---------- INFORMATION SUPPLIED
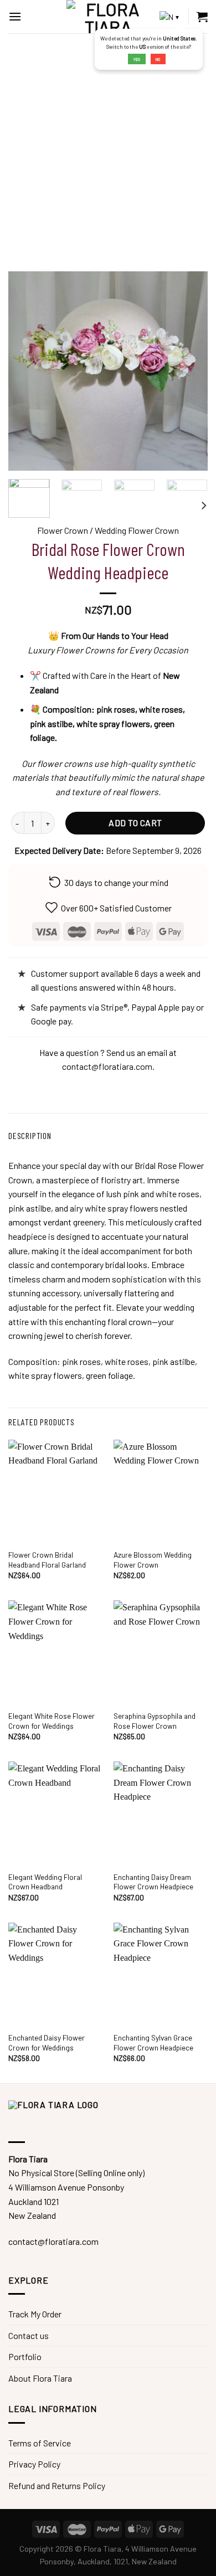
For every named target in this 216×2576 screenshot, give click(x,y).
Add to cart (135, 822)
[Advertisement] (108, 147)
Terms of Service (39, 2443)
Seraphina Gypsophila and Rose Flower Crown (155, 1720)
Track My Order (34, 2314)
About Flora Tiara (40, 2378)
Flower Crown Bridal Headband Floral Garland (47, 1559)
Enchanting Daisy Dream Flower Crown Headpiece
--------------------
# WHAT YOU ARE ASKED TO DO
If a line in the records above has the word "Crown", copy it out.

# SOLUTION
Seraphina Gypsophila and Rose Flower Crown (155, 1720)
Flower Crown Bridal Headband Floral Garland (47, 1559)
Enchanting Daisy Dream Flower Crown Headpiece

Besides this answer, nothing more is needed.